Collected data

★ ★ ★ ★ ★

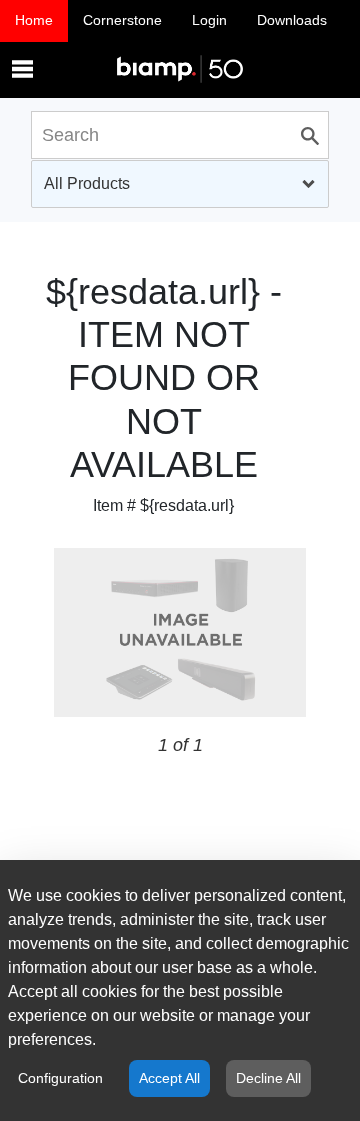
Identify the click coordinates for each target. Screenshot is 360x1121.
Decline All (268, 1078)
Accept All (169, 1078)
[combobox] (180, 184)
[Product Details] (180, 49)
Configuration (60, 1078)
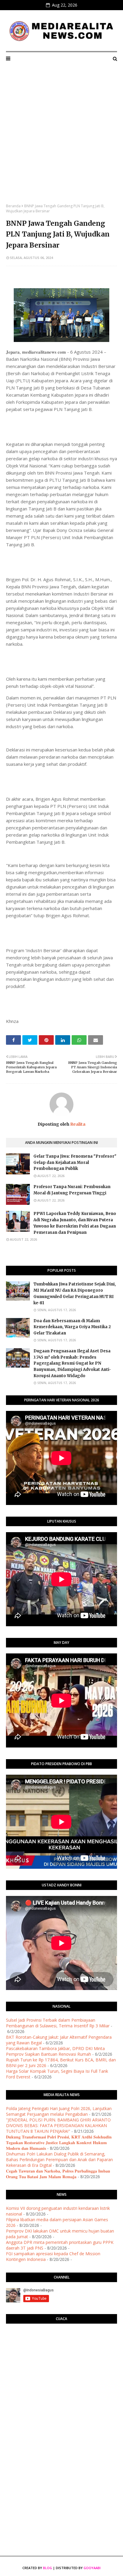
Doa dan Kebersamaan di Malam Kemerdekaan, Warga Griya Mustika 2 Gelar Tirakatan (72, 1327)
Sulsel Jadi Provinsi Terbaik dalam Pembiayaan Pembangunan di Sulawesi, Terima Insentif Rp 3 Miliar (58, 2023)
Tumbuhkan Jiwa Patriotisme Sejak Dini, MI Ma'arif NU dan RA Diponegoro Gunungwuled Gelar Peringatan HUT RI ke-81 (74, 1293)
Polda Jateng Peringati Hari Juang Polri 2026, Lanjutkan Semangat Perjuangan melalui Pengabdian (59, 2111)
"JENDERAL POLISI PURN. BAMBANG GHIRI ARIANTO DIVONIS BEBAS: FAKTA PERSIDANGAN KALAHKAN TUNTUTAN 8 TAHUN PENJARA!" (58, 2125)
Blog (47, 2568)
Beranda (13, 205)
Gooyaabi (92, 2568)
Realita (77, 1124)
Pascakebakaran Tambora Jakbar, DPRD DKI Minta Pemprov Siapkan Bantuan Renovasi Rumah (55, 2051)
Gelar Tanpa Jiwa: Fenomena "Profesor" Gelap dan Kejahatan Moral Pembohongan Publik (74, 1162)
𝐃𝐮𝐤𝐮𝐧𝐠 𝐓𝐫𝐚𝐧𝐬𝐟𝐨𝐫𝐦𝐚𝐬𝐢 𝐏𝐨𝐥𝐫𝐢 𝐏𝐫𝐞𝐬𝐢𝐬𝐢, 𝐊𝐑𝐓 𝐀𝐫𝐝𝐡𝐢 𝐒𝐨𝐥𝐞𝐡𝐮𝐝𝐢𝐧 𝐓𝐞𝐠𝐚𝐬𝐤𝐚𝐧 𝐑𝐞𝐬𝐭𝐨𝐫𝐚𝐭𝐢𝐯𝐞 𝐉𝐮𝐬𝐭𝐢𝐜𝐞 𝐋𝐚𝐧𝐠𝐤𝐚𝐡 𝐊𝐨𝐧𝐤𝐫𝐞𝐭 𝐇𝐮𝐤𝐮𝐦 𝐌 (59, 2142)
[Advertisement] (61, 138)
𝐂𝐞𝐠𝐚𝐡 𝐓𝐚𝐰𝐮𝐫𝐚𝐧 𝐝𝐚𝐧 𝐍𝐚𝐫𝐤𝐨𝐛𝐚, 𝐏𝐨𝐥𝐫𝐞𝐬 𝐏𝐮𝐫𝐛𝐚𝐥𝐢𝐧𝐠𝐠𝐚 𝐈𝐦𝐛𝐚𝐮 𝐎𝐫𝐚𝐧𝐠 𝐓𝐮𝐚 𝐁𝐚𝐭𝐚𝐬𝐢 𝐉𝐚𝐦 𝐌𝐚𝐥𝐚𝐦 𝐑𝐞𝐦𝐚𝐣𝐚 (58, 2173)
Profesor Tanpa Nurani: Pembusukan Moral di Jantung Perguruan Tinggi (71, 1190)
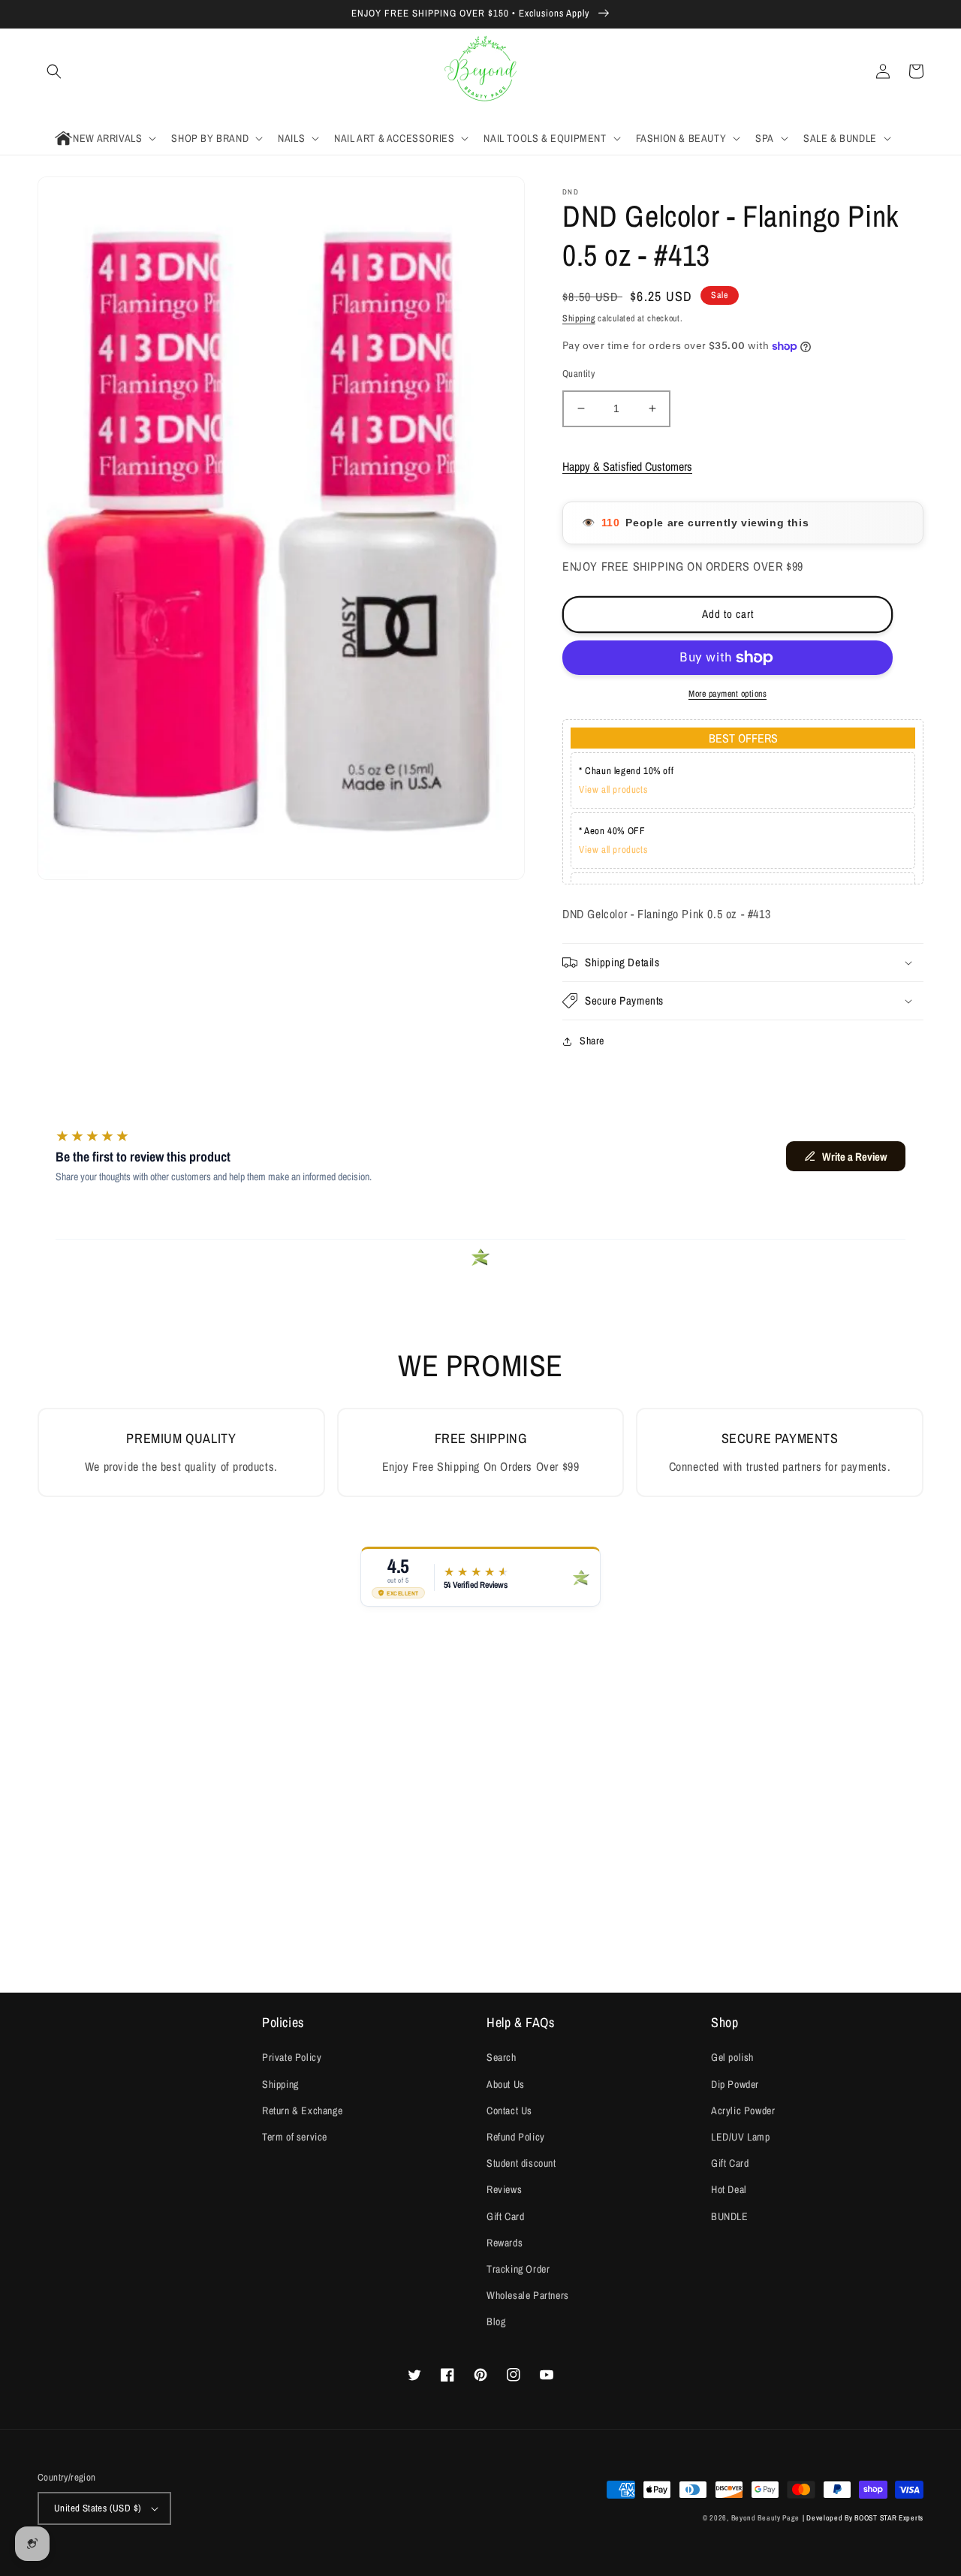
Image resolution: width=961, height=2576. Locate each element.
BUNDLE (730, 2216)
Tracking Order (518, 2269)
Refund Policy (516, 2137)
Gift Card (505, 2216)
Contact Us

★ ★ ★ ★ ★

→ GOAL OF THE EXERCISE
What do the lines above say from the line containing "[Advertisement] (61, 138)" through the last line? Quote them exactly, both ends included, and leave out the pictures.

→ ANSWER FOR THIS EXERCISE
[Advertisement] (61, 138)
𝐂𝐞𝐠𝐚𝐡 𝐓𝐚𝐰𝐮𝐫𝐚𝐧 𝐝𝐚𝐧 𝐍𝐚𝐫𝐤𝐨𝐛𝐚, 𝐏𝐨𝐥𝐫𝐞𝐬 𝐏𝐮𝐫𝐛𝐚𝐥𝐢𝐧𝐠𝐠𝐚 𝐈𝐦𝐛𝐚𝐮 𝐎𝐫𝐚𝐧𝐠 𝐓𝐮𝐚 𝐁𝐚𝐭𝐚𝐬𝐢 𝐉𝐚𝐦 𝐌𝐚𝐥𝐚𝐦 𝐑𝐞𝐦𝐚𝐣𝐚 (58, 2173)
Profesor Tanpa Nurani: Pembusukan Moral di Jantung Perguruan Tinggi (71, 1190)
Image resolution: width=961, height=2576. Locate each element.
BUNDLE (730, 2216)
Tracking Order (518, 2269)
Refund Policy (516, 2137)
Gift Card (505, 2216)
Contact Us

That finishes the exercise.